Well. Suffice to say that tonight did not turn out anything like I had hoped or expected it to.
I popped/injured my jaw. Again. Third time in two months, but it had never happened to me before. I honestly don’t know what gives and wonder if this is an indication that I should have it checked out. Point is, I am in excruciating pain once more, physical pain to match my mental/emotional pain.
I had been wanting to cry all day while I was at school, and not because of my jaw. That incident didn’t occur until I was nearly home. Honestly, a few tears did escape, but they did so during a lecture so nobody noticed. At least I don’t think anybody did. Regardless, I was able to hold it together all day long and couldn’t wait to get home and simply let loose.
Let loose I did.
I got home at around 5:30, went straight to my bedroom, kicked off my boots, changed into pajamas, crawled into bed, burrito’d myself in my blanket, and cried. Cried, cried, cried. Not just tears, either, oh no. I sobbed, nice and loudly, right into sleep. I woke up nearly two hours later because I received a text message from my sweet sweet Dustin. “I love you,” it read. So simple, but as appreciated and meaningful as ever. I was in no mood to watch the game because it only served as a reminder that Dustin was not with me, so I got up and showered instead.
I must have been in there for half an hour. Ridiculous, right? (I pose these questions, but no one ever answers! They are not rhetorical. Comments, friends!) I did not want to come out. I wanted to stay in there, away from the world, eyes closed because the water was falling into my face, and just forget about everything. My loneliness, my disappointment, the week of exams ahead of me, the stress, everything. I realize that I wasted water, but I recycle vehemently and do not eat meat. My constant enviro-friendliness should more than make up for my one night of reckless waste. I needed it.
Wouldn’t it be great if all unhappy thoughts and feelings could be washed away with tears and showers?
I’m rambling tonight, please bear with me.
So I crawled back into bed (after I felt guilty enough about the water being wasted to get out of the shower) and started to send Dustin a long string of text messages that essentially declared my current state of funk. He is so great to put up with it. During the baseball game, no less! This is why I constantly brag about what a great boyfriend he is. He just is! Oh how I miss him!
Dustin is my first love. At twenty-five, I fell in love for the first time and it was with him. Before meeting and falling for him, people (er… women) would react with surprise when I admitted that I had never been in love, especially the more I aged. Many of them congratulated me. “Good,” they would say. “Being in love leads to so much trouble. You are not in control of yourself when you are in love. It complicates things.” I listened, only because I wanted to convince myself that I was better off being alone, that love could and should wait, that I had other things to experience before experiencing love.
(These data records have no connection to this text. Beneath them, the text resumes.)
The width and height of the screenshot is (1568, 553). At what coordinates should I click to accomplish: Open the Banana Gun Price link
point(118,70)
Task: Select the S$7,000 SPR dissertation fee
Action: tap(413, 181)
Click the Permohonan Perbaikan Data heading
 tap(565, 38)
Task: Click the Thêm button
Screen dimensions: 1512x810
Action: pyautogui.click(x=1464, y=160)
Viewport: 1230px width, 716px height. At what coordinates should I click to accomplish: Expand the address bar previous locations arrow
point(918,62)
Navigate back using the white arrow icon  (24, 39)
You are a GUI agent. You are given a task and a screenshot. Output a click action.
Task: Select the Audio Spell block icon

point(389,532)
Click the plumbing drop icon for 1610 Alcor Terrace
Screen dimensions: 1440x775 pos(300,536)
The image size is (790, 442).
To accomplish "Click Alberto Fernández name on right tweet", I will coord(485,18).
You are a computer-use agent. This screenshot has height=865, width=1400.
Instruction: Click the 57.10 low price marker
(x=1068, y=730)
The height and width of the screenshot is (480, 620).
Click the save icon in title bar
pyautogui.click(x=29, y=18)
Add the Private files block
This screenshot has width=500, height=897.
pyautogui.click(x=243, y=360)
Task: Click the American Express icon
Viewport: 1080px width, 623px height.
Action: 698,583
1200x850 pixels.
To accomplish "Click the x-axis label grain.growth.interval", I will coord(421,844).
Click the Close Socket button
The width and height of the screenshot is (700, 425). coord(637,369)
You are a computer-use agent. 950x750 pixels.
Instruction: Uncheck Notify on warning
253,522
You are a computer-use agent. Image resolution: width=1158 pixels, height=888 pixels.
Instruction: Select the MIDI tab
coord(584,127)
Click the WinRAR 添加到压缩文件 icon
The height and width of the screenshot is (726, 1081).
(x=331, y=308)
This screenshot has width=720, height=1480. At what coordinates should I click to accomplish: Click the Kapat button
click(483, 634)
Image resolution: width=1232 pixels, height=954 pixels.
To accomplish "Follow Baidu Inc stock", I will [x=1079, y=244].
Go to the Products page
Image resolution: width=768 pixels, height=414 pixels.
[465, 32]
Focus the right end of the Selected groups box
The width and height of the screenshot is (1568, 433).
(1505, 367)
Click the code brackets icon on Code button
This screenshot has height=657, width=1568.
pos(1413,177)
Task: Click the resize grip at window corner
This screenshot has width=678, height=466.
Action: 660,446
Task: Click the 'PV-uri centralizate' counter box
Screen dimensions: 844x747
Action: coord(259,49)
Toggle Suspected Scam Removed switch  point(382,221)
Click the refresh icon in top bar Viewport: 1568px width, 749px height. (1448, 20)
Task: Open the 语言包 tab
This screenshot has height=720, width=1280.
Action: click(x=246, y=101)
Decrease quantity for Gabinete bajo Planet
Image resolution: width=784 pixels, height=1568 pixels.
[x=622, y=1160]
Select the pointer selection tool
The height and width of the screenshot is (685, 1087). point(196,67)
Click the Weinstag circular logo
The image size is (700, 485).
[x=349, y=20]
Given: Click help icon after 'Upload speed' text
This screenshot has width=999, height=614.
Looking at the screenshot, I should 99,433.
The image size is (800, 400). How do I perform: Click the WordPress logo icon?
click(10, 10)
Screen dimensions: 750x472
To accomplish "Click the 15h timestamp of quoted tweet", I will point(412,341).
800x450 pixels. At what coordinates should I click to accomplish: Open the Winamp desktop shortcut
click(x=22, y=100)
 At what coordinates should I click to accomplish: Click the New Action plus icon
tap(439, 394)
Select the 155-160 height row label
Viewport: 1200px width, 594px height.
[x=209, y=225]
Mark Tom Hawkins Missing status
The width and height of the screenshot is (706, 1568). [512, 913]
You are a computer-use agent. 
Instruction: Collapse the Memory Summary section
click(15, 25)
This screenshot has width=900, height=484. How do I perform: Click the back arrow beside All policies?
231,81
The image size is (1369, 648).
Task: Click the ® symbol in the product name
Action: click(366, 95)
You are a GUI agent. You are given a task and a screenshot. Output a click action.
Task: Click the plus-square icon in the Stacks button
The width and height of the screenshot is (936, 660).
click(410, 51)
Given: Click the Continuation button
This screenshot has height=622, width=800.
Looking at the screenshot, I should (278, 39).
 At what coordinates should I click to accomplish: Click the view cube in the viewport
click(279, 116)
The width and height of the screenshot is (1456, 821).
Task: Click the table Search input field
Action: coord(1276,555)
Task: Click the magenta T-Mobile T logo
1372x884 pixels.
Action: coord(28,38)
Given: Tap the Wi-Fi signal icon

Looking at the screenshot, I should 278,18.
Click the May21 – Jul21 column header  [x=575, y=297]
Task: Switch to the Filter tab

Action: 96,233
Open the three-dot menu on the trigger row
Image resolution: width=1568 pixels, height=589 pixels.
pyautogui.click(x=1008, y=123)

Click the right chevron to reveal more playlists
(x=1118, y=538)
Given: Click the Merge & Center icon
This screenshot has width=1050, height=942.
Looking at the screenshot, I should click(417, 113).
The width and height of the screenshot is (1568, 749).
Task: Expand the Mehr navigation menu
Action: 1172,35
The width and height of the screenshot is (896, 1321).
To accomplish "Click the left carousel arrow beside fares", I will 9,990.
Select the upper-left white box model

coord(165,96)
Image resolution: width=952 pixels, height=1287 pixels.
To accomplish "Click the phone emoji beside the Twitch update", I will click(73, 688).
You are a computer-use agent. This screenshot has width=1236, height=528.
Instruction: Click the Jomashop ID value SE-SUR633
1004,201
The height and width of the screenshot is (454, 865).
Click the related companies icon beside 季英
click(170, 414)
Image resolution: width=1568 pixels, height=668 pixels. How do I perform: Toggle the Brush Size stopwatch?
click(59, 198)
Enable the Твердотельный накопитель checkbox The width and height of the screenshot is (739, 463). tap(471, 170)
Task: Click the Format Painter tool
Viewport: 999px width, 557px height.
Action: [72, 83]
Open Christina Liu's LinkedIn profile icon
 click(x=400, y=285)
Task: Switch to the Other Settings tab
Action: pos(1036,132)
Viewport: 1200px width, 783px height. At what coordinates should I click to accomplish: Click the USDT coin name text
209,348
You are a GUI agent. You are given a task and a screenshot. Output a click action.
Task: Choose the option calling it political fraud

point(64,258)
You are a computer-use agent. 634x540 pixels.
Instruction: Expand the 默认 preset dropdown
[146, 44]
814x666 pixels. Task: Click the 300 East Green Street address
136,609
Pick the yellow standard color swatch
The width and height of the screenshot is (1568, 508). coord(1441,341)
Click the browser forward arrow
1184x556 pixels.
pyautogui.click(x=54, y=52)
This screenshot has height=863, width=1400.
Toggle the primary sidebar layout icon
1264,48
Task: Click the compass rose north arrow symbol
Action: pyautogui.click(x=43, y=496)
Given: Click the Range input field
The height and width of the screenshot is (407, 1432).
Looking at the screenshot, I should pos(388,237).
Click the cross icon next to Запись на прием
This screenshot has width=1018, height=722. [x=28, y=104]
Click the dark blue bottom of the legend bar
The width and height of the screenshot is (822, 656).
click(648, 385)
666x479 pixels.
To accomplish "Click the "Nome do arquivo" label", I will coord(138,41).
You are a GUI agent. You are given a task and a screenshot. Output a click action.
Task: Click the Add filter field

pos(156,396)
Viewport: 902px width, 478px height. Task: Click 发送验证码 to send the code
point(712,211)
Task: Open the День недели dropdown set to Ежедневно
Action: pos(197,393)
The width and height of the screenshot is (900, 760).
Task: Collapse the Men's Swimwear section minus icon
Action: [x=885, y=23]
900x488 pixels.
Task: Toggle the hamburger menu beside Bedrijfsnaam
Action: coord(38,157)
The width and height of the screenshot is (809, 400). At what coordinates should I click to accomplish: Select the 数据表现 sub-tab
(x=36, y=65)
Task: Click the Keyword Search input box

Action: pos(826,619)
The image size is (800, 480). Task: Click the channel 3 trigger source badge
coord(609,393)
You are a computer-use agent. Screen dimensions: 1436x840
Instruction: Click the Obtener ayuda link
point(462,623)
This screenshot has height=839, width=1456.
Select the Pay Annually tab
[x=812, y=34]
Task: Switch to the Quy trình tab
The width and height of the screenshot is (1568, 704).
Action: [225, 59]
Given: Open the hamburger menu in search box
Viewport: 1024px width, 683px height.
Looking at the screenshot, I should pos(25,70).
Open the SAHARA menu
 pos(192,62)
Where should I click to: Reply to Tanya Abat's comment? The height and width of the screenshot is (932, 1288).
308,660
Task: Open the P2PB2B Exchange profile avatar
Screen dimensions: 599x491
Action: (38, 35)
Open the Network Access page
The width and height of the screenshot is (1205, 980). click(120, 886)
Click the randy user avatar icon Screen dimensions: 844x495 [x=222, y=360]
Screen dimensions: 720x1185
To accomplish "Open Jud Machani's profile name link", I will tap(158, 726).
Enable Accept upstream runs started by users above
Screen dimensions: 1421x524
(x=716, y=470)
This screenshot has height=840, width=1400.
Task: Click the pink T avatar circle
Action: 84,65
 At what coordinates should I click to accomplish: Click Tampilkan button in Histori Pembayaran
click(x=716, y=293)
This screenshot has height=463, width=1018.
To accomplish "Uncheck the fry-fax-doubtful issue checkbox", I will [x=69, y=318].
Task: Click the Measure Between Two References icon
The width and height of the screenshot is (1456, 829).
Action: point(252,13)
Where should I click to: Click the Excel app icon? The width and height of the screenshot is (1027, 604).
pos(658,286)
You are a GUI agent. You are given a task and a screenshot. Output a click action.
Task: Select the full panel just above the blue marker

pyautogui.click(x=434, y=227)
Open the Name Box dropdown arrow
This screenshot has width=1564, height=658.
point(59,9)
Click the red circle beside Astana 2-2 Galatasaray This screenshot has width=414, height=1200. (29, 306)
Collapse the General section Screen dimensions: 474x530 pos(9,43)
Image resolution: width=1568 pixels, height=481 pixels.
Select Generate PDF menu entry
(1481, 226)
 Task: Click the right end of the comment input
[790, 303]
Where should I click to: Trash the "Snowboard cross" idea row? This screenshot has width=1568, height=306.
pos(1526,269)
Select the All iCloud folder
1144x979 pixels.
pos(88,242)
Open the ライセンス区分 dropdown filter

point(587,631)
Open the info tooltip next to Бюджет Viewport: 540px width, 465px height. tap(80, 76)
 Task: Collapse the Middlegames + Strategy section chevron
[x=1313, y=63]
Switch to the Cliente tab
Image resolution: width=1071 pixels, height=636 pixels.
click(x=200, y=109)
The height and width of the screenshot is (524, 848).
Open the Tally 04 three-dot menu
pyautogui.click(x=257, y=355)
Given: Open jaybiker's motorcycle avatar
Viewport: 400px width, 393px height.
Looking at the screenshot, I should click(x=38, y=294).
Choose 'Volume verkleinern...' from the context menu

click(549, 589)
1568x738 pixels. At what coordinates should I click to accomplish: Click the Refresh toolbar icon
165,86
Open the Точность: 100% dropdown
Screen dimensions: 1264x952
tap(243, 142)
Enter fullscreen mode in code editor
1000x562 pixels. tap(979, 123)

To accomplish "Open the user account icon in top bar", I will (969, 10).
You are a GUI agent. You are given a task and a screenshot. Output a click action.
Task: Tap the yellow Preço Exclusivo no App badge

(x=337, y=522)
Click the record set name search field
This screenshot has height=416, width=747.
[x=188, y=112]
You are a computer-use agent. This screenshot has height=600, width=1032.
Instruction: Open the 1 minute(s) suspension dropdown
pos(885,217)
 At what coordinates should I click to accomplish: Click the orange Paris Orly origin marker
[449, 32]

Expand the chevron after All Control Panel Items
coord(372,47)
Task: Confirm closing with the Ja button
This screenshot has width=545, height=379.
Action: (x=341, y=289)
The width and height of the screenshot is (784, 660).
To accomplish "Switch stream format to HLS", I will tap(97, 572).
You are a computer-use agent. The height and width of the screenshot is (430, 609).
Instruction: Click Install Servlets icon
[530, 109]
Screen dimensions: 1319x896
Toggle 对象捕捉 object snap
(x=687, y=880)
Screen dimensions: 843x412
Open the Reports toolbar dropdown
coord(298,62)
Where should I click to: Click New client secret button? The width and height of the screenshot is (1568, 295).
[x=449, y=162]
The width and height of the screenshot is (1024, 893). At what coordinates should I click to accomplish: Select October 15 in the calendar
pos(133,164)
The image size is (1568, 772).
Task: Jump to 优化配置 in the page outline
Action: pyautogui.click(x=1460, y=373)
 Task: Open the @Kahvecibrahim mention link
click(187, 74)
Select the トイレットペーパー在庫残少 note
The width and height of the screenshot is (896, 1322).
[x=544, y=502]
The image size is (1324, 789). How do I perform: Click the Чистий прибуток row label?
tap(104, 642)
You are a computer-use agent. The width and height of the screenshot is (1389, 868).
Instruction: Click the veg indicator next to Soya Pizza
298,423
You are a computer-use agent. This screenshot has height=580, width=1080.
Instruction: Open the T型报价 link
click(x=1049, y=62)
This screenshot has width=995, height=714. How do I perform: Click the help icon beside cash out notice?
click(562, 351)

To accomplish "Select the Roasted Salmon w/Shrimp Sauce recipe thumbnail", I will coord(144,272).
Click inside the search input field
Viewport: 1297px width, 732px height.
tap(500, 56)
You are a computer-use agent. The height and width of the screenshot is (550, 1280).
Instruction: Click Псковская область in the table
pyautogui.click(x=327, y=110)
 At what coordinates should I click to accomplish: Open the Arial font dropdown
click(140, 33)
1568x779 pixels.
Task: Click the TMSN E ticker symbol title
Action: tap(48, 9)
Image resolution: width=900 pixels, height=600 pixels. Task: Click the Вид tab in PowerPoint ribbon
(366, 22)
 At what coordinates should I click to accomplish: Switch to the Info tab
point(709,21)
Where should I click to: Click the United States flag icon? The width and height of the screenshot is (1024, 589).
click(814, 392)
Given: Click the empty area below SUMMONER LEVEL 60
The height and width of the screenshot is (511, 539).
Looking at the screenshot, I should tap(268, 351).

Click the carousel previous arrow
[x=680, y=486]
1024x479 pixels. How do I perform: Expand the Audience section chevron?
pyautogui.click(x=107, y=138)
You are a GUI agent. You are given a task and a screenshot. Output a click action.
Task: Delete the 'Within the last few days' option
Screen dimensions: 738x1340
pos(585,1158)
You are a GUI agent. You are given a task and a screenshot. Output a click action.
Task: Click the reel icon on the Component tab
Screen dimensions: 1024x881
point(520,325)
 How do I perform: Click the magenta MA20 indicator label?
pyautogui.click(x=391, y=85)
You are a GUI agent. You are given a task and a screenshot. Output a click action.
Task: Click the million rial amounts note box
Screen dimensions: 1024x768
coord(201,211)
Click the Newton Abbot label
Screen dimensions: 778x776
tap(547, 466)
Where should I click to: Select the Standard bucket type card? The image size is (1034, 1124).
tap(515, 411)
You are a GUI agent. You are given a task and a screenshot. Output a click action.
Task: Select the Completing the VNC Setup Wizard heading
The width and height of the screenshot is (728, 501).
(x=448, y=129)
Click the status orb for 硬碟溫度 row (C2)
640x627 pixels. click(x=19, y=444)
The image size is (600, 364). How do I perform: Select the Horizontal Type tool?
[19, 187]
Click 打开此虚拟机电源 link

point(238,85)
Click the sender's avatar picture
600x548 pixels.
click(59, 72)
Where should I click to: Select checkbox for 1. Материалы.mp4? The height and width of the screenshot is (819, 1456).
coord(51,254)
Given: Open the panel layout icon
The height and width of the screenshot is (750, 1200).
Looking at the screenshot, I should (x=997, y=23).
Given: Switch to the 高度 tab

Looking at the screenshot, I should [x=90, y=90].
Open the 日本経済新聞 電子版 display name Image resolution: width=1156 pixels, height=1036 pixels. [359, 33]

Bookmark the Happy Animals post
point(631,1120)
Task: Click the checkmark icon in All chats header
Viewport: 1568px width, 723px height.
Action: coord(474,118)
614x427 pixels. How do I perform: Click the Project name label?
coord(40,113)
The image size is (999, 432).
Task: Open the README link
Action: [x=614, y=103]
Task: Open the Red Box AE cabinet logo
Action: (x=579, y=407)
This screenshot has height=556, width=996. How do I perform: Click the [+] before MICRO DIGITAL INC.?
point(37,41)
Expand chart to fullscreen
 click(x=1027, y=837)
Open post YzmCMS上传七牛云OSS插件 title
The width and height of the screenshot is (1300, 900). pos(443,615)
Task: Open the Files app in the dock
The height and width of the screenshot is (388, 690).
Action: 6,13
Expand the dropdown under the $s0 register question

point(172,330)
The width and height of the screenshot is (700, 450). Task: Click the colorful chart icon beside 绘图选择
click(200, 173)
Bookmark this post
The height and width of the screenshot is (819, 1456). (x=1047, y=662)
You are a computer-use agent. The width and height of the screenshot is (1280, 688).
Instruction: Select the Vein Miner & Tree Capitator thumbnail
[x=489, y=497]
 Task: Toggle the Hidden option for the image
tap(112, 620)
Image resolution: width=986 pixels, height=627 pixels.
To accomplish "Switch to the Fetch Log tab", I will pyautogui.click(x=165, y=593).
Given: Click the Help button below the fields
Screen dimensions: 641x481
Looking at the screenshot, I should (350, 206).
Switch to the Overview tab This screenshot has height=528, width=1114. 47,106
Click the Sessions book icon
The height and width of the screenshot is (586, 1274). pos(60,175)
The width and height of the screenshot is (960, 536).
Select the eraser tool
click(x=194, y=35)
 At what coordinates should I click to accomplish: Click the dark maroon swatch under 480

They couldn’t be entirely right, though. Not when there are so many songs about how beautiful love is. Never mind the fairy tales and the happily ever after movies. Music assured me that love is good, that romance exists, that falling was more of a rising.
Now I am in love, and those ladies were correct to a certain extent. I would not be so miserable if I didn’t love Dustin so much. I wouldn’t feel so lonely if the time I have already spent with him throughout our relationship wasn’t incredible. I wouldn’t long to see him so much, the disappointment would be less severe, I could simply watch a dumb movie and immediately feel better. That is not the case, though. I AM FUCKEN BUMMED. This is what love has done to me. And that is fine.
Our fairy tale ending will come. This is us working to get there. This is our struggle (I feel that I struggle more than he does, but I may be entirely wrong. I know he feels it too, he just does not want to tell me so because I think he feels that it will somehow make me feel guilty(?) or feel worse about being away. I don’t know. This is probably something he and I should talk about). This is the rising action of the plot. We will romance each other throughout before the grand finale. Then we will live our lives as two of the happiest lovebirds that could ever be! We will give hope to those still waiting for love or those who have been burned by love! Love is true, it exists, it beats you down at times, but it never ceases to be beautiful!
Aside from crying, writing helps me get through my funks. I better take my poor Canelo Dog out now.